The second trick is this: pick a time, pick a place. Maybe sit down, maybe just stand there. But deliberately set aside time to engage all of your senses in this present moment, and this present moment alone. The feel of the chair I am sitting in. The feel of the keys of the keyboard under my fingers. The multi-coloured glow of the computer screen. The sound of the vacuum cleaner, and my little son playing his imaginary games in the other room. The fragrance of the leather of my chair and the scented candle in the kitchen. Immerse yourself only in Now. It won't be long before the Thinking Mind decides to take a break as well, your guard will come down, big problems will become little problems and a dead-end shows you the secret passage-way.

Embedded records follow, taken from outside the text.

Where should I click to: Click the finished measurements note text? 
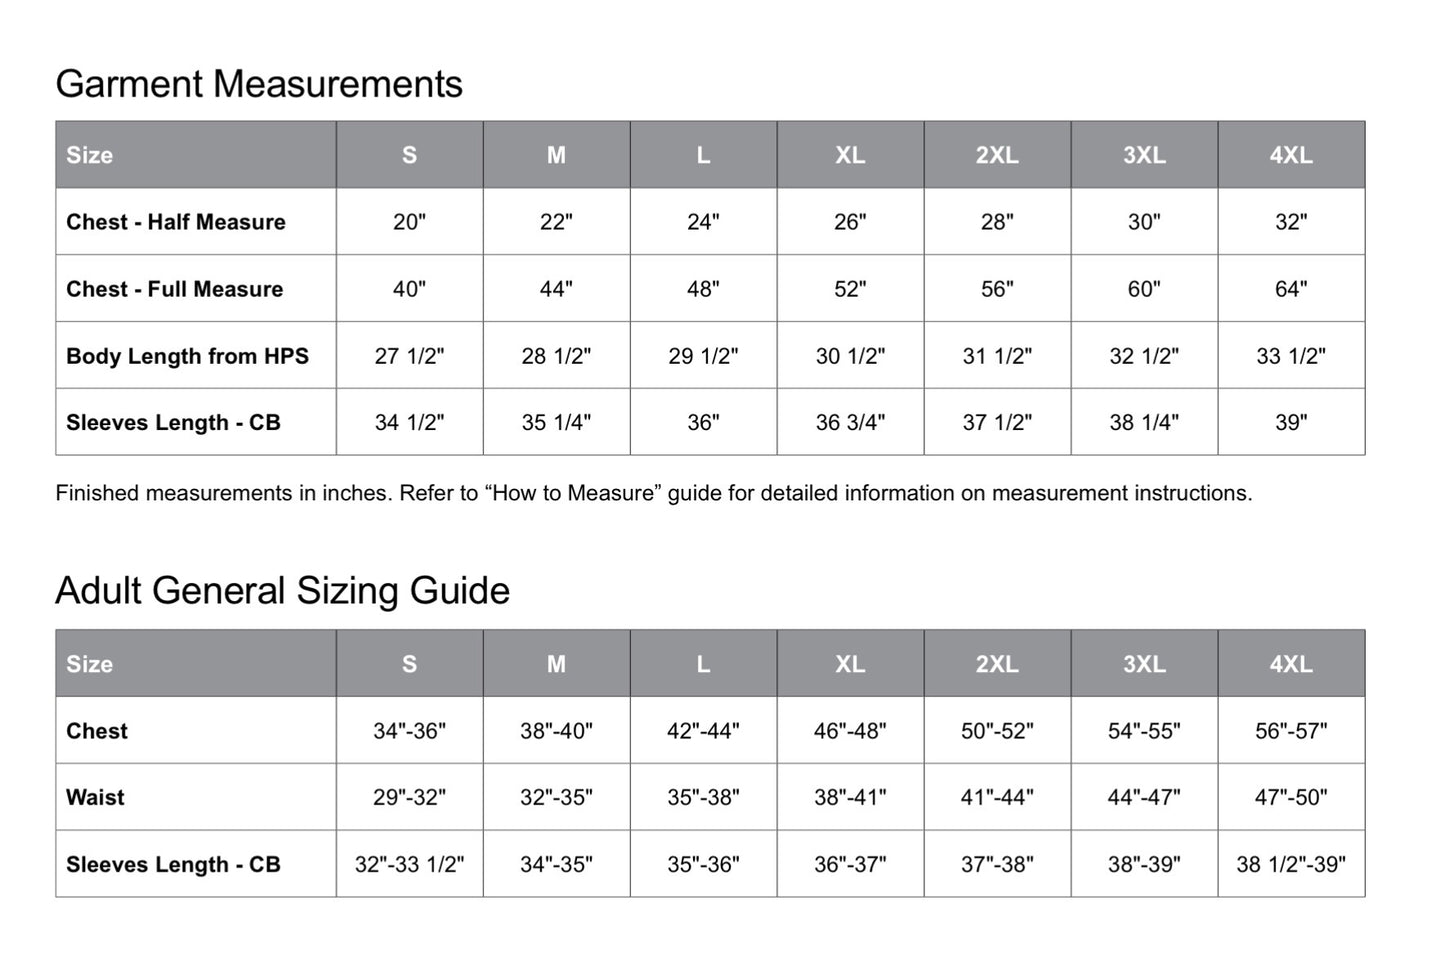tap(653, 493)
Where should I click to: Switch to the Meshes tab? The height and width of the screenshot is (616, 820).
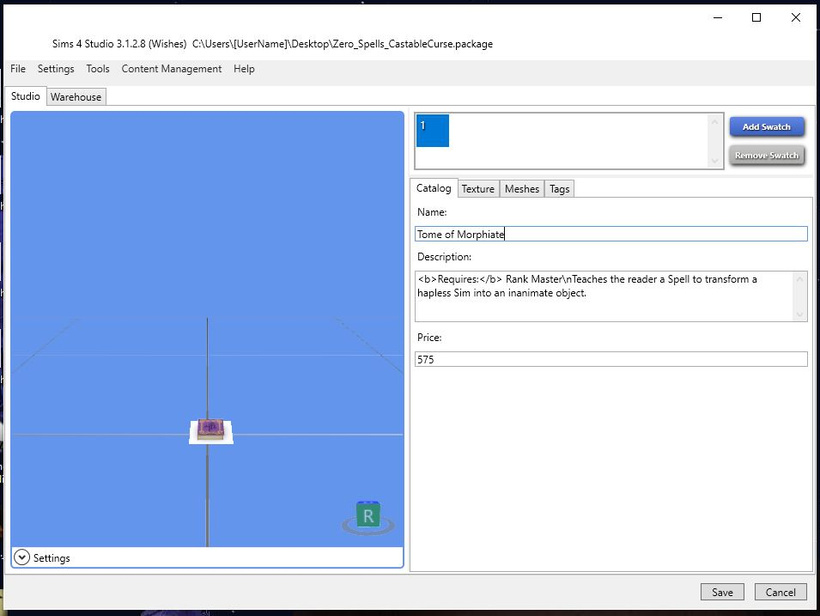(x=522, y=189)
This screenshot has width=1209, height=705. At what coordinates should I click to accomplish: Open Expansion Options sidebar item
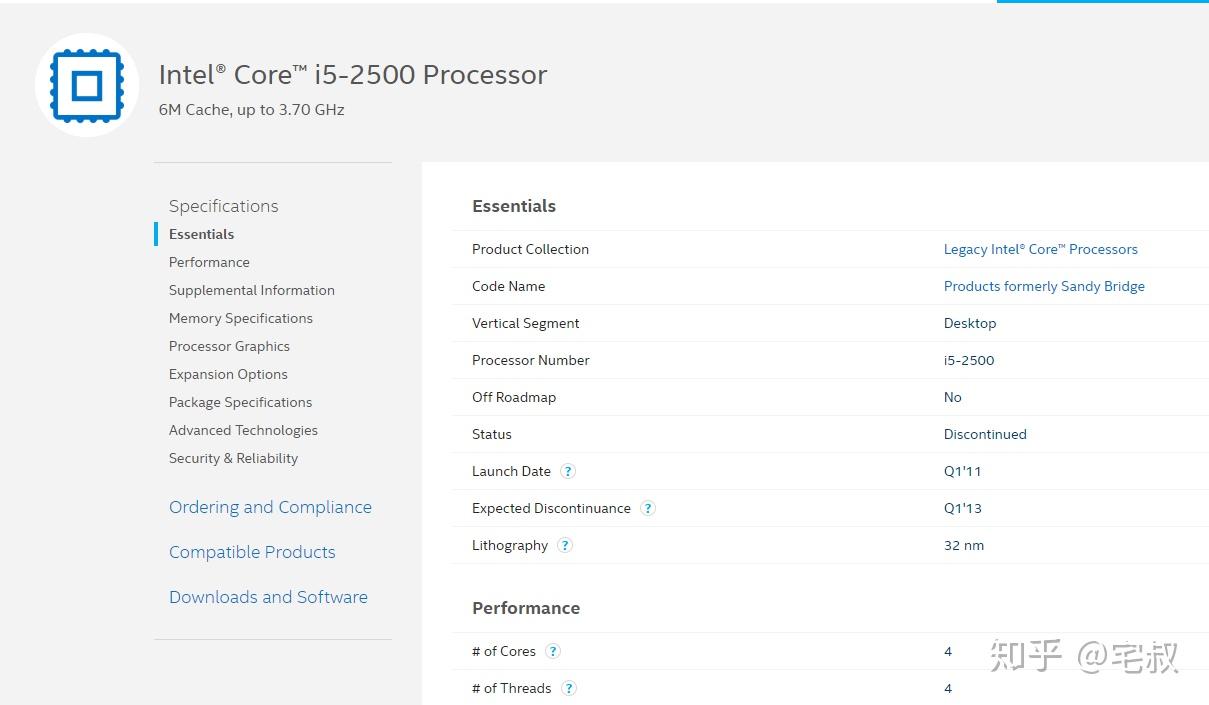click(x=228, y=374)
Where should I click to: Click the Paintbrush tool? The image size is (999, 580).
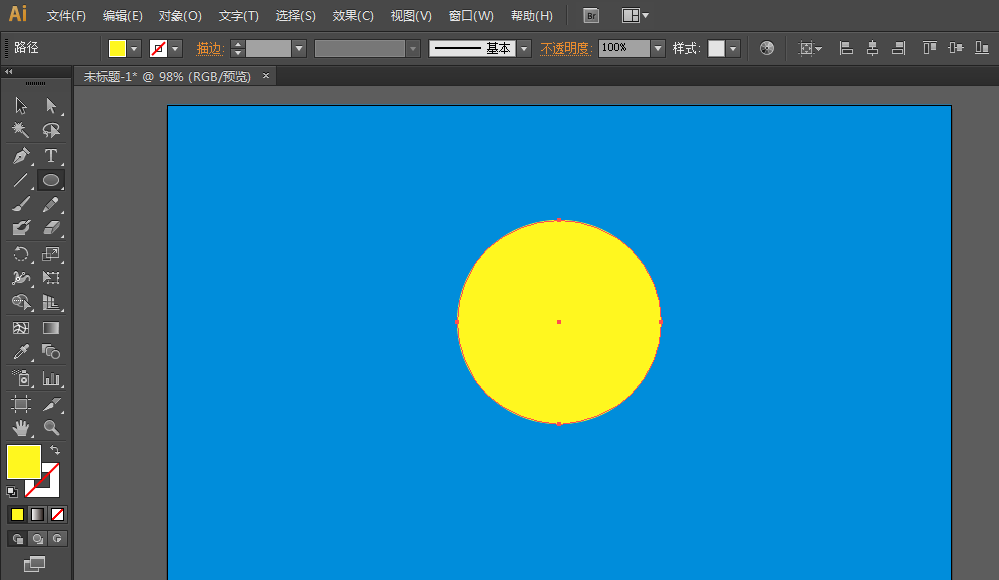(20, 204)
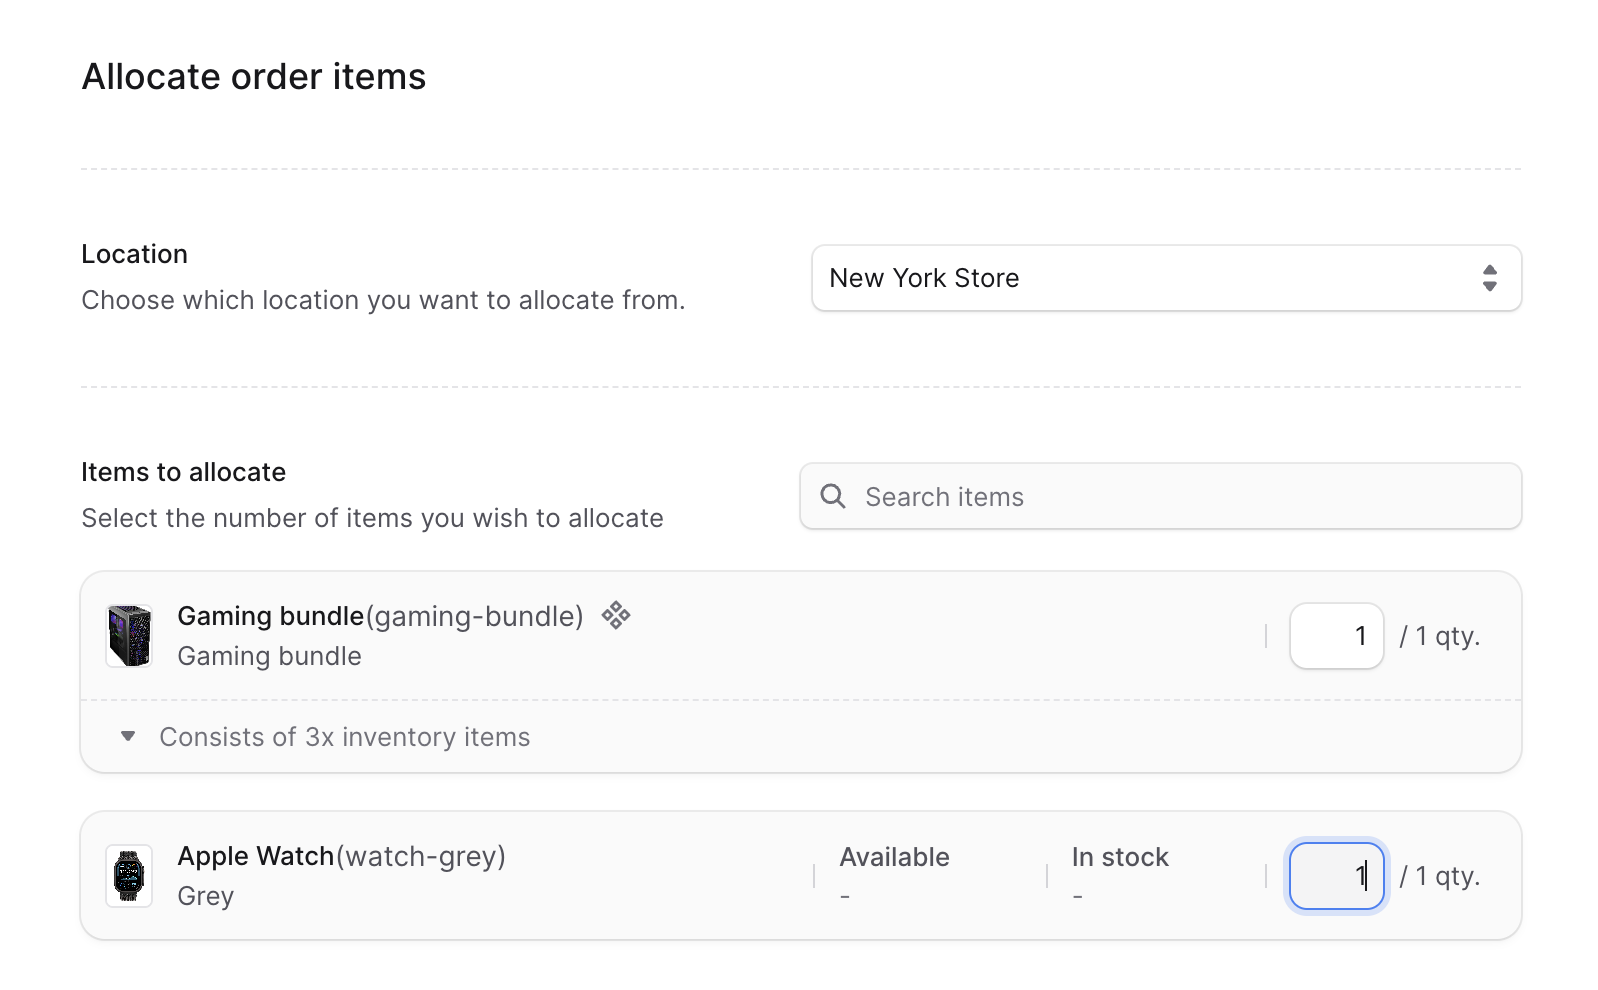Click the Gaming bundle quantity input

click(1336, 636)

The third trick is this: think of your emotions as leaves floating on a stream in front of you, or cars driving past on the road in front of you. You are not bobbing along with the leaves, you are not driving the car. You are standing on the bank or the kerb, watching them flow past. You are not being sucked in by the undercurrent or getting mown down by a drunk driver, you are quietly standing there, observing the leaves and cars as they pass.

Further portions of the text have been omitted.